SSH user can read root files?

[nobaloney]

One good one is the secure_access_group, setup by DA:
http://www.directadmin.com/features.php?id=961

which sets the /home/username folders to 750, chown username:access.. where the "access" group is a list of system usernames that can see in. Other ssh users will not be able to see in.

Years ago there was a limitation on how many users could be in a group; only the first x many would actually be in the group no matter how many were listed in the group file.

Is that no longer true, or is the limit now high enough that for practical purposes (hundreds of users) it no longer matters?

Jeff

 

[DirectAdmin Support]

I just did some googling and it seems there may not be a limit to the number of Users in a group, but it might be a limit to the length of a line in the /etc/groups file. The solution that was mentioned was to create a multiple lines with different group names, but use the same GID number, which would effectively let everyone in each differently named group actually be part of the same group (since the system really only care about the GID numnber)

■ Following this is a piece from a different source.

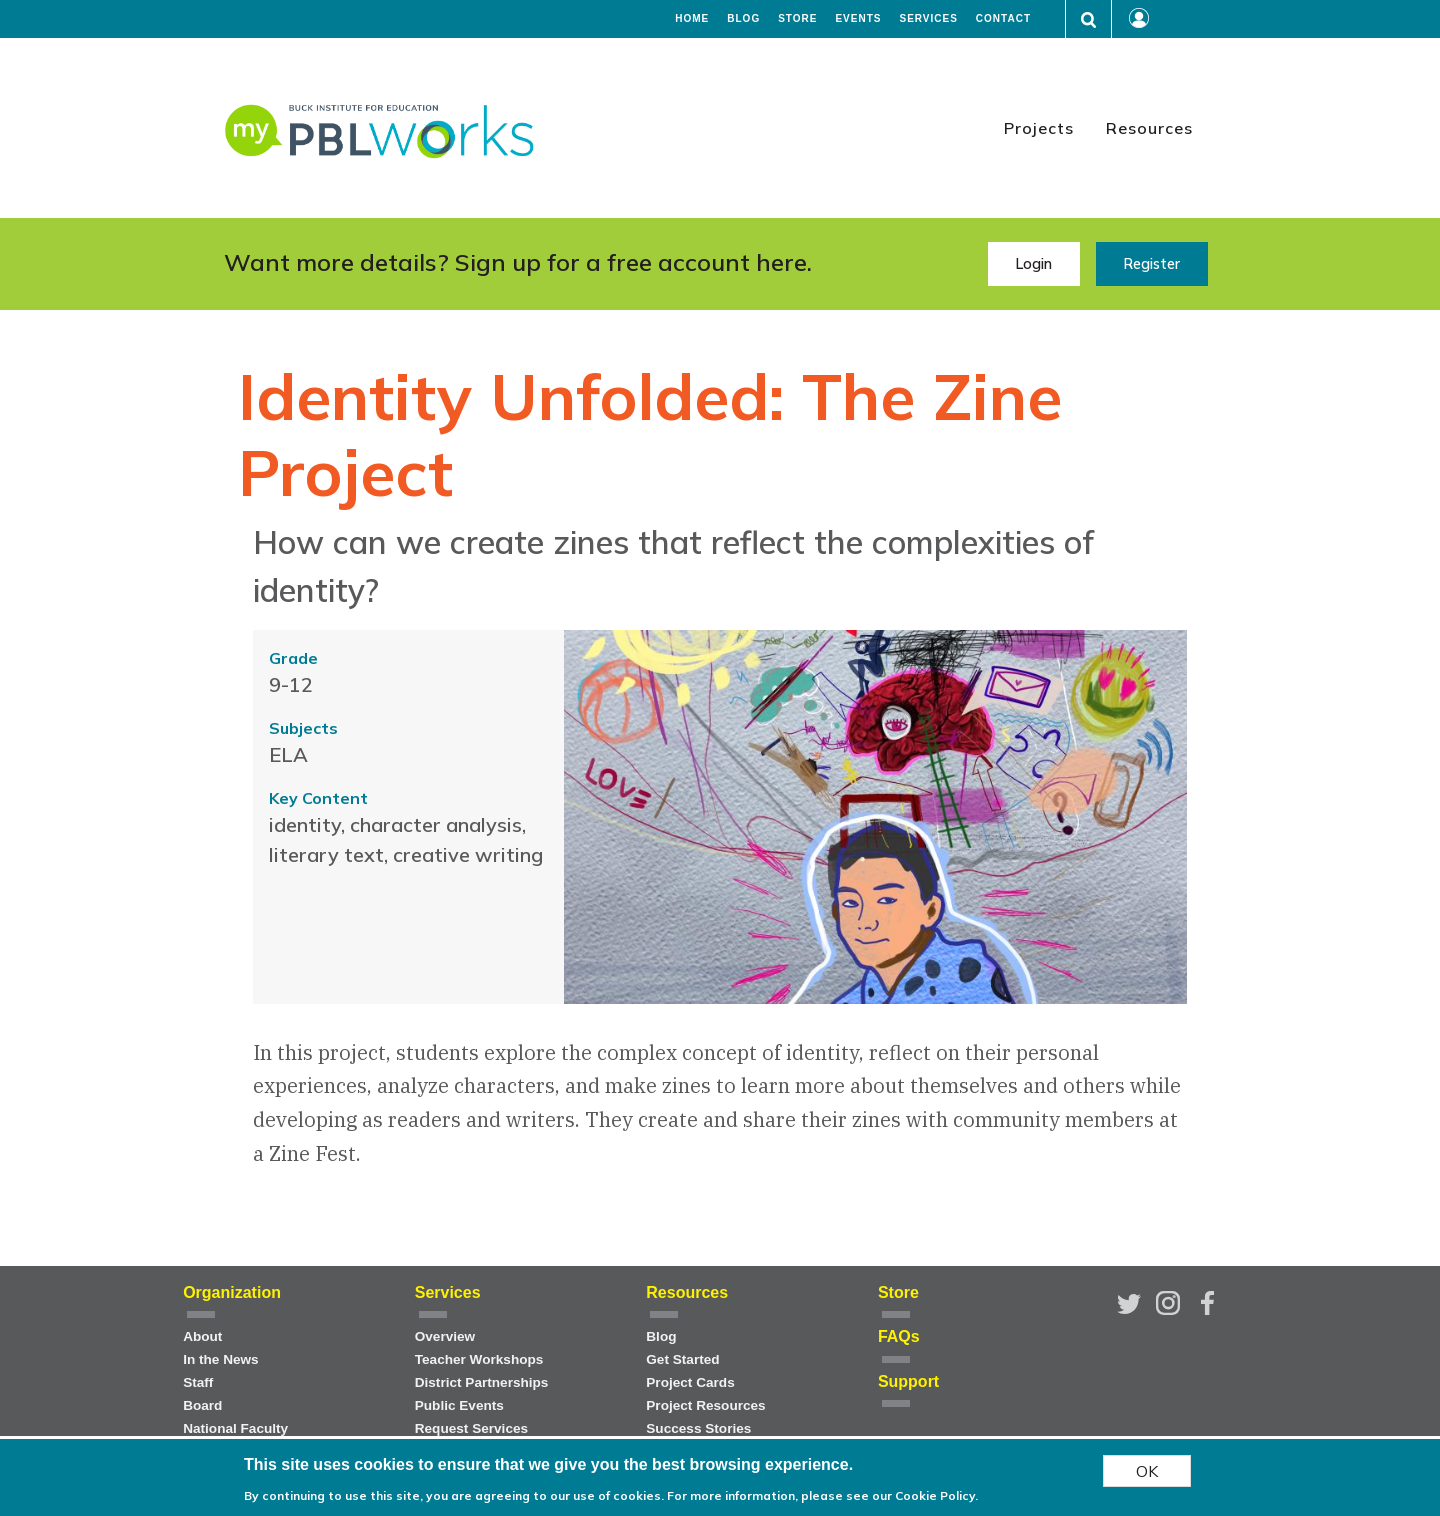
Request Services (471, 1428)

I have not tested any of this, so I'm not sure if it's correct.

John

 

[nobaloney]

Thanks for the clarification, John. I was probably thinking of the maximum number of groups to which a user could belong, as explained here (ibm.com).

Jeff

 

[floyd]

Hello!

I saw that in default, normal ssh user can see files wit root ownership - how that is possible?

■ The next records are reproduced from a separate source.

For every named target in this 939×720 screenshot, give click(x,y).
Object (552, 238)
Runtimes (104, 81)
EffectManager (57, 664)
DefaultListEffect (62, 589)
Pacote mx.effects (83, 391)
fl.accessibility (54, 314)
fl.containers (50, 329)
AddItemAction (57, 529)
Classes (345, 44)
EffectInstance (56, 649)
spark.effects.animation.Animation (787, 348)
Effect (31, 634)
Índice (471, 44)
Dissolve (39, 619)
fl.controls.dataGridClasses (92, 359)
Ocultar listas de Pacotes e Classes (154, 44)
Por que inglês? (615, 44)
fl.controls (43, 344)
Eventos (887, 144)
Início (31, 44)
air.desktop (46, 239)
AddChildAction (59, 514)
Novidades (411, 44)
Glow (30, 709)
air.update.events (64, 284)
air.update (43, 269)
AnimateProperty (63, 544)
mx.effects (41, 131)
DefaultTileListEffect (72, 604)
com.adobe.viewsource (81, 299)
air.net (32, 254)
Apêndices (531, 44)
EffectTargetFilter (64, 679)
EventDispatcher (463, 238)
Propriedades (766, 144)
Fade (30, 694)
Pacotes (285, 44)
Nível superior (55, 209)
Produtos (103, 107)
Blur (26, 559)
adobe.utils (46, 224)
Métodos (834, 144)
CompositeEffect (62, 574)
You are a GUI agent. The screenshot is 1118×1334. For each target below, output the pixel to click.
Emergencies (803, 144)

Also, I've watched this article:
http://help.directadmin.com/item.php?id=90

But I see that is effective just for PHP CGI and not for PHP CLI.

Why do you keep mentioning php? Php has nothing to do with ssh.

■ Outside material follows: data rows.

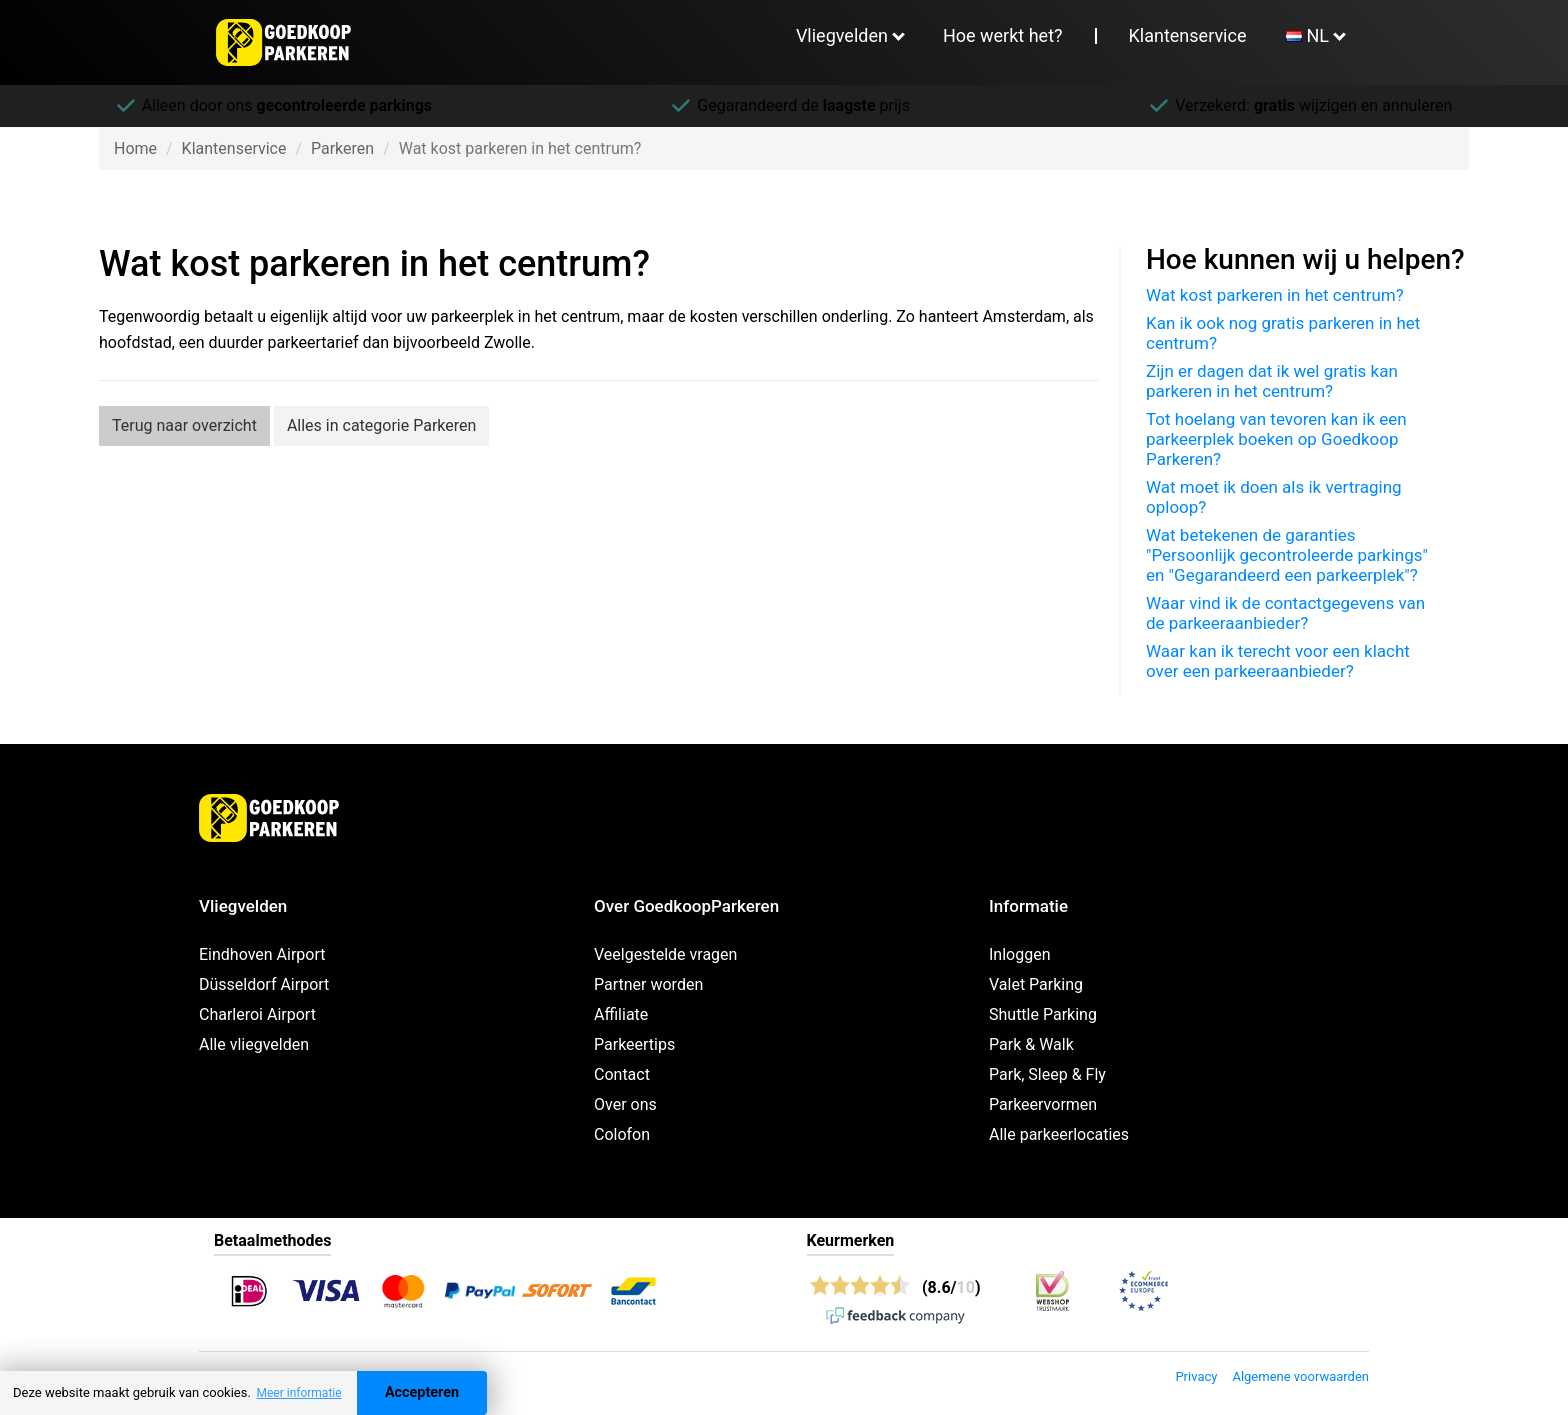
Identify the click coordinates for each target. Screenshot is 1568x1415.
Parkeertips (634, 1044)
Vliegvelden (842, 35)
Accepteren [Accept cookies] (422, 1392)
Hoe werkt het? (1003, 35)
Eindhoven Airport (262, 954)
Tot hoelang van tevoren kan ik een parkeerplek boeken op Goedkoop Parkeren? (1276, 439)
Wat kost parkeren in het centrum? (1275, 295)
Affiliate (621, 1014)
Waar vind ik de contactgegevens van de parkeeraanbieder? (1285, 613)
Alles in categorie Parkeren (381, 425)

http://www.directadmin.com/forum/showthread.php?t=29824

Where?

Its in the link you provided.

That guide almost seems outdated talking about customapache. I cant seem to find any other guides for setting it up and havent used it personally.

Its not outdated. The first part is about using custombuild which is the latest. Customapache is in the second part for those of use still using customapache. Customapache is still one of the options when installing DirectAdmin.